VICTORIAN potato growers will face fewer quarantine restrictions when selling their potatoes interstate.
The state government yesterday announced potato farmers who have not had their crops infected by potato cyst nematode (PCN) will no longer need routine PCN surveys of their crops.
Victorian Agriculture and Food Security Minister Peter Walsh said the new regulations would be in place before this season’s harvest.
Speaking at the Victorian Certified Seed Potato Authority annual general meeting on Tuesday, Mr Walsh said farmers had spent $2.7 million on about 21,000 soil samples since 1994.
Victorian Potato Growers Council chairman Frank Rovers described the announcement as “a good news story that supports enforcing good farming practice using certified seed”.
“It will have a significant impact in Koo Wee Rup and Thorpdale, where they’ve been under quarantine conditions for quite some time,” Mr Rovers said.
“Quarantine has been based on a 200 kilometre radius from an outbreak. From November, only infected and linked properties require certification. By linked, I mean adjoining properties or those that might share machinery.
“The only crops tested in Ballarat for PCN are seed crop, as part of their certification, and that will continue to be the case. That’s part of having certified seed.”
About 320 Victorian farm business will be able to sell produce throughout Australia, apart from Western Australia, without PCN certification.
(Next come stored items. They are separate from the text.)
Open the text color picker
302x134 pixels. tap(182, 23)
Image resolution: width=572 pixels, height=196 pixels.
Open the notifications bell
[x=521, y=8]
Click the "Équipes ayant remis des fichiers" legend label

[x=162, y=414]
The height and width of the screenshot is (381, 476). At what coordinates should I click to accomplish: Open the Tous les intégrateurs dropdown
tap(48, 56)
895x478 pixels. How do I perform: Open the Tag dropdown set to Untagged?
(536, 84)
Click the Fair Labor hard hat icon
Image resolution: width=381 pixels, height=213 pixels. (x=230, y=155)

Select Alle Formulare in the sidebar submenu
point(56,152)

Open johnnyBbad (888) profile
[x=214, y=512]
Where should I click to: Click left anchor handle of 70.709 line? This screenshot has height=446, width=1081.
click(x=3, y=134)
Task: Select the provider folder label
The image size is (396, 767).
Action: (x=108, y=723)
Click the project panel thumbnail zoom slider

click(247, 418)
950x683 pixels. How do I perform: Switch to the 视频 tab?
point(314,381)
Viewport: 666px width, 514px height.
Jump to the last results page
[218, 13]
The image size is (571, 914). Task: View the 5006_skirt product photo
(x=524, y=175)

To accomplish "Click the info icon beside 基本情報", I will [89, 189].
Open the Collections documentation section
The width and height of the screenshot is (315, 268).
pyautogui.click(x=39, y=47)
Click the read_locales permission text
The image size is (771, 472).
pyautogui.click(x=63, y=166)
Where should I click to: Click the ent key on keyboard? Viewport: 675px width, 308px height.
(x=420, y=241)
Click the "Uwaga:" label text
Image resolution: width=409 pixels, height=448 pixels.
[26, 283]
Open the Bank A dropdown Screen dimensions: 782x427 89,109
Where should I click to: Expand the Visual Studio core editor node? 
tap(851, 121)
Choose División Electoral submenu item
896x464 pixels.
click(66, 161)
“To help the (Victorian potato) industry to grow further, the Department of Environment and Primary Industries has worked tirelessly to implement a new regulatory model that places fewer restrictions on growers, while still protecting the industry from threat of disease,” Mr Walsh said.
“The new regulatory model will save the Victorian potato industry about $48,000 a year in reduced soil testing alone.”
Mr Walsh said the government had also set a goal of doubling production levels by 2030 through innovation and research.